I don’t walk around telling people which category they’re in — but I do think about it for the sake of my mental well-being.
If I have too many draining people in my life, I become burdened, tired, and stressed.
If I only spend time with those who fill me up, I might be hogging them from others who need them too.It’s not about being judgmental or elitist.
It’s about caring for yourself so you can actually care for others.Even Jesus didn’t give equal time to everyone.
He spent some time with the crowds, more time with His disciples, even more with Peter, James and John — and even more again with John alone.We all have limited relational capacity.
So make sure you choose your relationships wisely.
Let’s Talk
Let’s be honest — not everyone in your life is good for your soul.
Some people inspire you, challenge you and draw you closer to God.
Others leave you feeling angry, on edge, anxious, annoyed or guilty for simply having boundaries.
But here’s the truth: You’re not called to be everyone’s emotional sponge.
Jesus was love personified, but even He set boundaries.
He withdrew from the crowd.
He walked away from arguments.
He said “no” without apology.
He invested most deeply in the few who would carry the mission forward.
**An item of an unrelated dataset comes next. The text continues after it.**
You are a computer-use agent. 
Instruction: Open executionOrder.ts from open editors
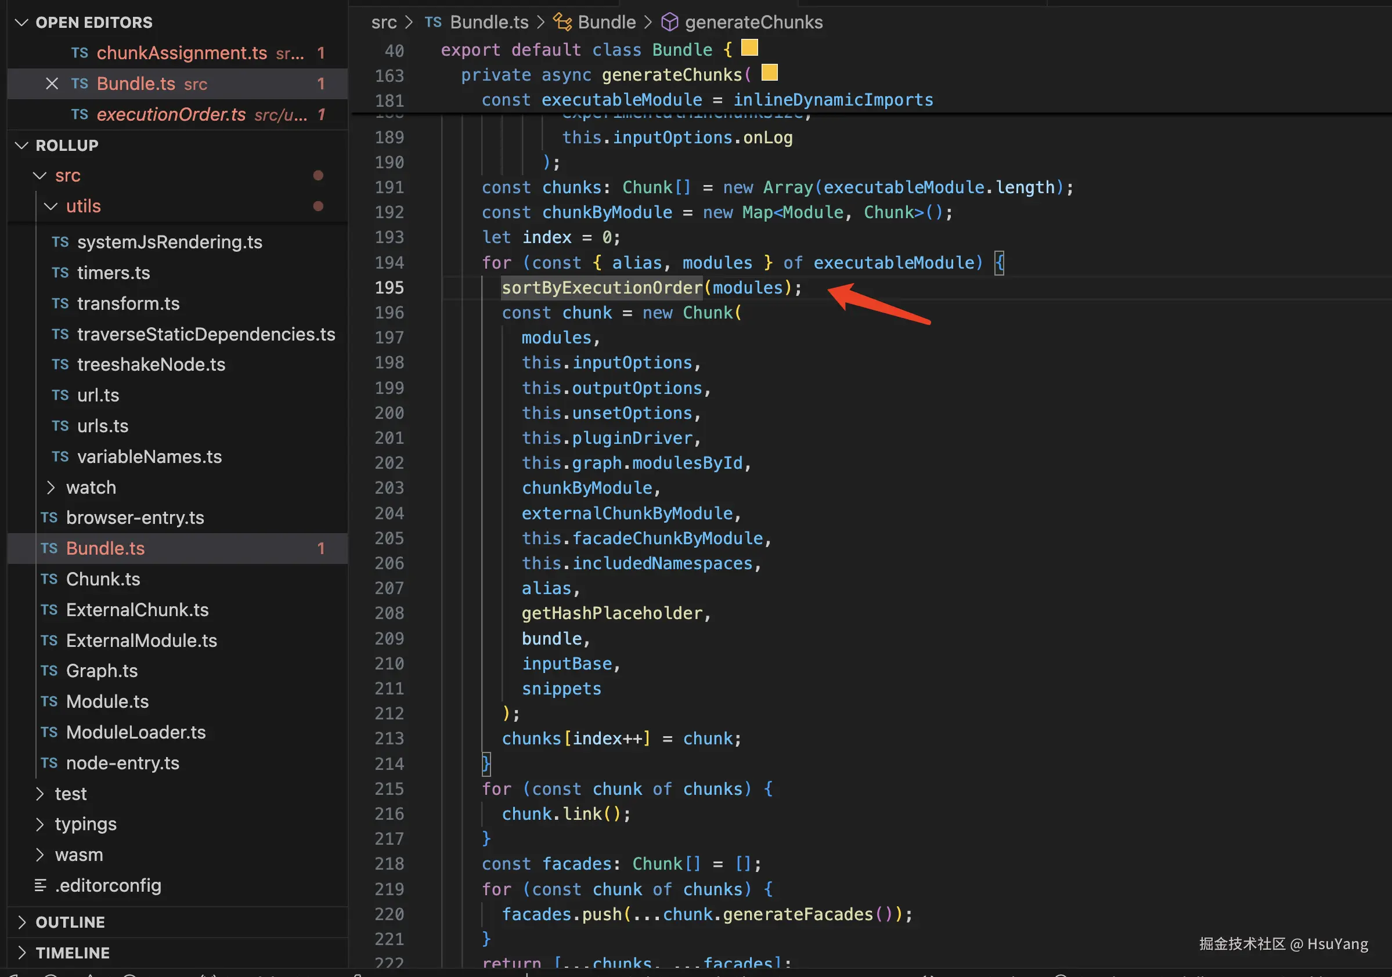[171, 115]

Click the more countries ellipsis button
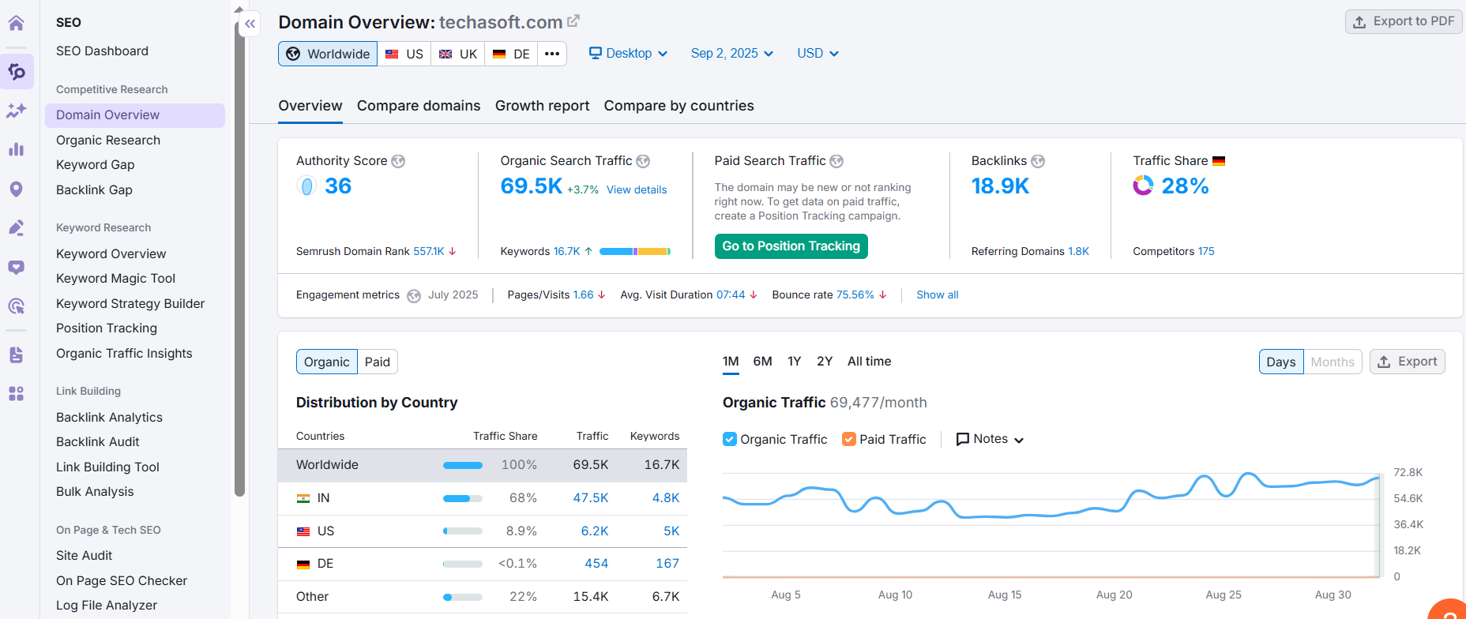(552, 54)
That’s not selfish — it’s strategic love.
Your soul needs space to breathe.
And your calling needs clarity about who’s walking with you and who’s just watching from the sidelines.
This isn’t about cutting people off recklessly. It’s about being wise with your energy, your time, and your peace because loving people well doesn’t mean giving everyone unlimited access to you.
Scripture
“Jesus often withdrew to lonely places and prayed.”
— Luke 5:16 (NIV)
“Above all else, guard your heart, for everything you do flows from it.”
— Proverbs 4:23 (NIV)
Mental Health Moment
Boundaries aren’t just about saying no — they’re about saying yes to the kind of life your soul can actually sustain.
Without them, we risk burnout, resentment, emotional exhaustion — or worse, losing ourselves trying to manage everyone else’s emotions.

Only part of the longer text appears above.